In hepatocellular dysfunction, some authors reported that the serum parathyroid hormone levels were higher [40], and others reported them as unchanged [29]. Another report showed that the increase in bone resorption might be the result of decreased PTH degradation [41]. In our study, while serum PTH and CTX levels were higher in children with chronic hepatitis B than in healthy controls, there was no significant different in respect to serum osteocalcin and ALP levels.

IFN-alpha has numerous clinical applications but is used most extensively in the treatment of chronic hepatitis B and chronic hepatitis C. Research into the effects of IFN-alpha on bone mineral metabolism has been very sparse, and the majority of studies reflect in vitro models. The exact mechanism of positive effect on bone mineral metabolism by IFN-alpha is not completely understood although a number have been postulated. Both in vivo and in vitro studies demonstrate that IFN-alpha decreases bone resorption, whereas osteoblast may or may not be affected in vivo [42]. An in vitro study on the effects of IFN-alpha on human bone marrow stromal cells showed that IFN-alpha decreased the production of IL-1b [43], which has been shown to stimulate osteoclastic bone resorption [44].

Takayanagi et al. [45] reported that there is cross-talk between the tumour necrosis factor and IFN families of cytokines, through which IFN-gamma provides a negative link between T-cell activation and bone resorption. Authors stated that the findings of their study may offer a therapeutic approach to treat the inflammation-induced tissue breakdown. IFN-alpha clearly decreases bone resorption, but in vitro data suggest that there is decreased formation with increased differentiation of osteoblasts, whereas the in vivo work suggests that osteoblasts are not suppressed by IFN-alpha [42]. Thus, IFN-alpha could be increased BMD in children with chronic hepatitis by one or a combination of these mechanisms. In our study, because there is no statistically significant difference between patients received IFN-alpha alone and combination therapy we think that changes in BMD biochemical markers and cytokines are related to IFN-alpha treatment.
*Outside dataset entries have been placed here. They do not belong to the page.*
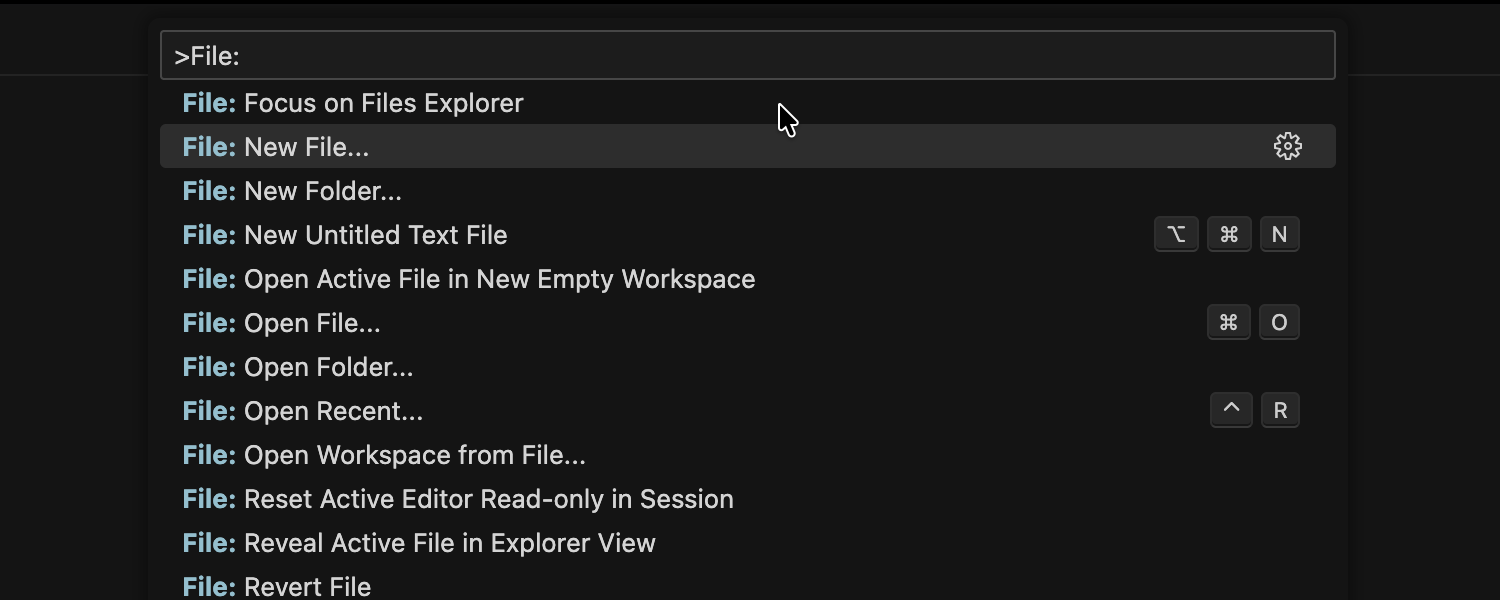Click the gear icon beside New File
This screenshot has width=1500, height=600.
point(1288,147)
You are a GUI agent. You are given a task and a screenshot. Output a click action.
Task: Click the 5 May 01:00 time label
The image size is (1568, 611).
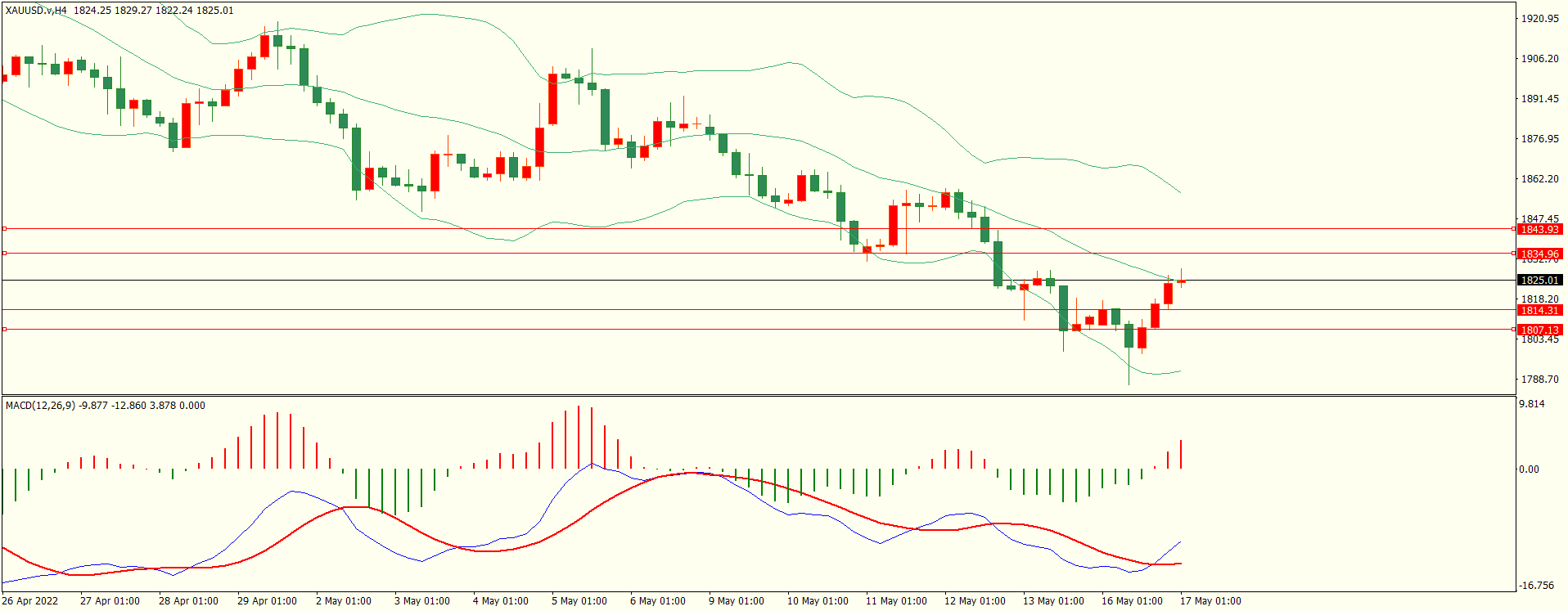pos(579,601)
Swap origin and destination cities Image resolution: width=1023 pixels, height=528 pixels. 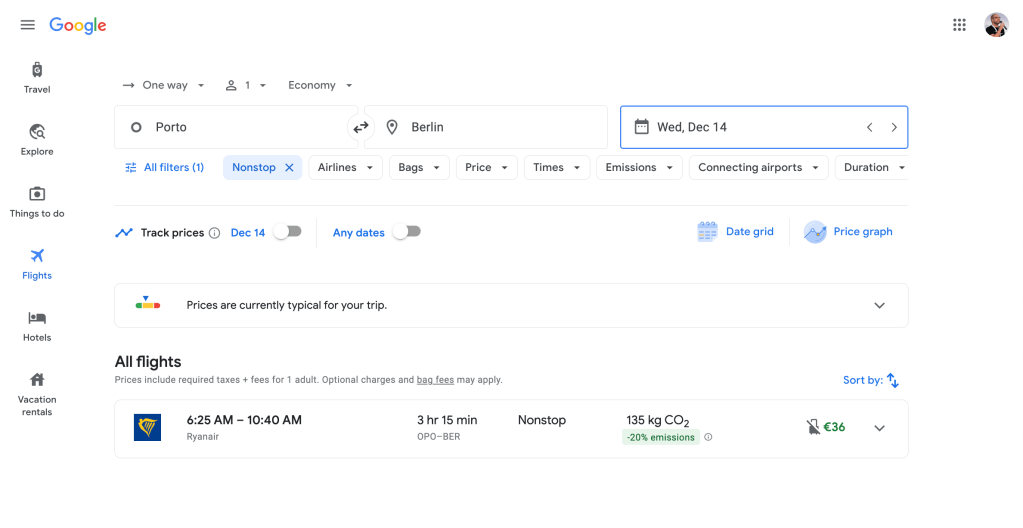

Solis-Herruzo et al. [46] reported that adult male patients receiving ribavirin and IFN-alpha had a lower bone mass than those receiving IFN-alpha only; this suggests that ribavirin was responsible for the decrease in bone mineral density. This was, however, a cross-sectional study and did not evaluate patients before treatment, possibly leading to inconsistent conclusions. Trombetti et al. [47], on the other hand, did not find any effect of ribavirin in bone metabolism. The impact, therefore, of IFN-alpha and ribavirin in bone remains unclear [48]. In our study, there was no statistically significant difference between patients with hepatitis B received IFN-alpha alone and combination with lamivudine.

In our study, BMD values of femur, but was not spine, in patients were higher than in healthy controls. High BMD values of femur postulated that IFN-alpha therapy might be responsible for inhibiting some mediators. It is further postulated that these mediators, such as some cytokines, might be the final common pathway leading to bone loss in parenchimal liver disorders. Because interferon inhibits the formation of osteoclast-like cells [49], interferon treatment may increase BMD. However, interferon is expensive and is thus inappropriate for the treatment of bone lesions. But, it is postulated that in patients treated with IFN-alpha may not need additional therapy for the treatment of bone resorption.

Conclusion

In conclusion, our study suggest that BMD of femur, serum IL-2r, IL-6, IL-8, PTH, and CTX levels were higher in children with chronic hepatitis B treated with IFN-alpha alone or combination with lamivudine than in healthy children. High femur BMD measurements found in patients may suggest that IFN-alpha therapy in children with chronic hepatitis B could contribute indirectly to prevent from hip osteoporosis. Additionally, further investigations on effects of IFN-alpha for bone structure in children should be performed in the future.